David Brown, MD from Retina Consultants of Texas presented results from the Phase 2/3 PHOTON trial examining the efficacy and safety of 8 mg aflibercept compared to 2 mg aflibercept in patients with diabetic macular edema. Dr. Brown opened the talk by discussing the socioeconomic challenges that many patients living with diabetes may have. He noted that needing frequent injections to treat DME only adds to the burden in many patients. A larger dose that is administered less frequently would therefore may be beneficial.

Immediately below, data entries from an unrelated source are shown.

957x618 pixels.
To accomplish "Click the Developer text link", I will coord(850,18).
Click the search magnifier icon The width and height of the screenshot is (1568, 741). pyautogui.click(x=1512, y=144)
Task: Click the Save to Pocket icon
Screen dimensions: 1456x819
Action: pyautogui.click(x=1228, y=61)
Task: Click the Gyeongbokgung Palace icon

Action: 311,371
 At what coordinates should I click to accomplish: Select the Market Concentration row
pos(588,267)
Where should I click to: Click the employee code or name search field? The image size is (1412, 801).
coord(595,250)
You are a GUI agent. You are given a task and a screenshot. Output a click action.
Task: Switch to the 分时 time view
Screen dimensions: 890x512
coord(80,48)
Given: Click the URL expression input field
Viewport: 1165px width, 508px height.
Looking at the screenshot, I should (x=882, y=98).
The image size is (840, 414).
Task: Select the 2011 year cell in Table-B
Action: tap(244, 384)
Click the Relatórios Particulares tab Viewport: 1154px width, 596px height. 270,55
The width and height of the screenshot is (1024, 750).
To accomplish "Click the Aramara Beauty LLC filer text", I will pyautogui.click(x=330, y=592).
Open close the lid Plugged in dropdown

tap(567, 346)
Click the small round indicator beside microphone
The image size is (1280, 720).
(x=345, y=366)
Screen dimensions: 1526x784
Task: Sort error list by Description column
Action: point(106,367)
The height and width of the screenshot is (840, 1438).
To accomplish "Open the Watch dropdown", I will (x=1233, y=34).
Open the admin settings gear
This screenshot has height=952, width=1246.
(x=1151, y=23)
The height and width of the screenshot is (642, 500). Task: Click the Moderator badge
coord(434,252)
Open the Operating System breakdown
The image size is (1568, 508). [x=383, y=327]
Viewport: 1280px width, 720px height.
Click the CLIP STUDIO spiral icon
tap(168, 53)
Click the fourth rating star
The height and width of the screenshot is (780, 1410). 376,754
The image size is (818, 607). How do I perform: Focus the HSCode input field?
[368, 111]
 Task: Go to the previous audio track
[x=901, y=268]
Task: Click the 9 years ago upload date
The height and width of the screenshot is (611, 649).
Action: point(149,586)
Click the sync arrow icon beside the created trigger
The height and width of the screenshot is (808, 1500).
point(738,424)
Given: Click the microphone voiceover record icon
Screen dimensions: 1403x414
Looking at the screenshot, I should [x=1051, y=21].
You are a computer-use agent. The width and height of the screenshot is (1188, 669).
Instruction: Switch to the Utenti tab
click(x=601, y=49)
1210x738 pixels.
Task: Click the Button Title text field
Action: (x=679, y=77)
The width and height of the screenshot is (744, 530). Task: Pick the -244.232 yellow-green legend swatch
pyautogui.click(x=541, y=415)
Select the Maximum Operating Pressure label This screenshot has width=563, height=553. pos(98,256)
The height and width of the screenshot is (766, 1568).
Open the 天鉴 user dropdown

In the PHOTON trial, a novel formulation of aflibercept was used that packaged a 4-fold higher molar dose into a 70 uL injection. A total of 685 patients were enrolled and were randomized into three separate study arms in a 1:2:1 ratio: in the first arm, aflibercept 2 mg was dosed every 8 weeks after 5 initial monthly injections (2q8 group), in the second, 8 mg aflibercept was given every 12 weeks after 3 initial monthly injections (8q12 group), and in the third, 8 mg aflibercept was given every 16 weeks after 3 initial monthly injections (8q16 group). The primary endpoint was the mean change in BCVA, and secondary endpoint was the proportion of patients with a with 2-step improvement in the diabetic retinopathy severity score at week 48. Further criteria were established for shortening the dose regimen intervals if there was both a greater than 10-letter loss in BCVA and greater than 50 um increase in central retinal thickness.

Notably, all three groups were similar in composition. The baseline A1c for all three groups was about 8.0, and other demographics such as race, gender, and age were similar among all three groups. The mean number of injections up until week 48 was 7.7 in the 2q8 group, 5.7 in the 8q12 group, and 4.9 in the 8q16 group.

Importantly, both 8 mg groups met the primary endpoint at week 48 and were non-inferior to the control 2q8 group. In terms of the secondary endpoint, much of the benefits of aflibercept was observed from the initial monthly dosing. At 12 weeks, the proportion with a 2-step improvement in DRSS was 26% in the 2q8 group, 25% in the 8q12 group, and 21% in the 8q16 group and at 48 weeks was 27%, 29%, and 21% respectively. The groups receiving aflibercept 8 mg achieved similar mean changes in central retinal thickness (CRT) by week 48. When examining individual matched intervals at multiple time points, the 8 mg aflibercept groups experienced less rebound in CRT than the 2q8 groups. Significantly, a large majority of the patients maintained their dosing regimen with 91% maintaining a q12 dosing and 89% of patients maintaining a q16 dosing (in their respective cohorts). Overall, 93% of 8 mg patients maintained a dosing interval of 12 weeks.

Importantly, there were no significant differences in adverse outcomes such as endophthalmitis, occlusive retinal vasculitis, the number of APTC events, hypertension events, and deaths among each group. Furthermore, despite using a larger 70 uL injection in the 8 mg groups, there was no significant increase in intraocular pressure.